━━━ MATERIAL FOR THE TASK

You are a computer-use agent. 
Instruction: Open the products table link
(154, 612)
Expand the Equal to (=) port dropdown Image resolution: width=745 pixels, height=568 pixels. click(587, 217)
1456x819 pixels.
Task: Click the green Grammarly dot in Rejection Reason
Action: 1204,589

━━━━━━

WHAT THIS TASK INVOLVES> Quote every line from the line containing "Expand the Equal" through the closing line of the listing, including both.

SOLUTION FOR THIS PROBLEM>
Expand the Equal to (=) port dropdown Image resolution: width=745 pixels, height=568 pixels. click(587, 217)
1456x819 pixels.
Task: Click the green Grammarly dot in Rejection Reason
Action: 1204,589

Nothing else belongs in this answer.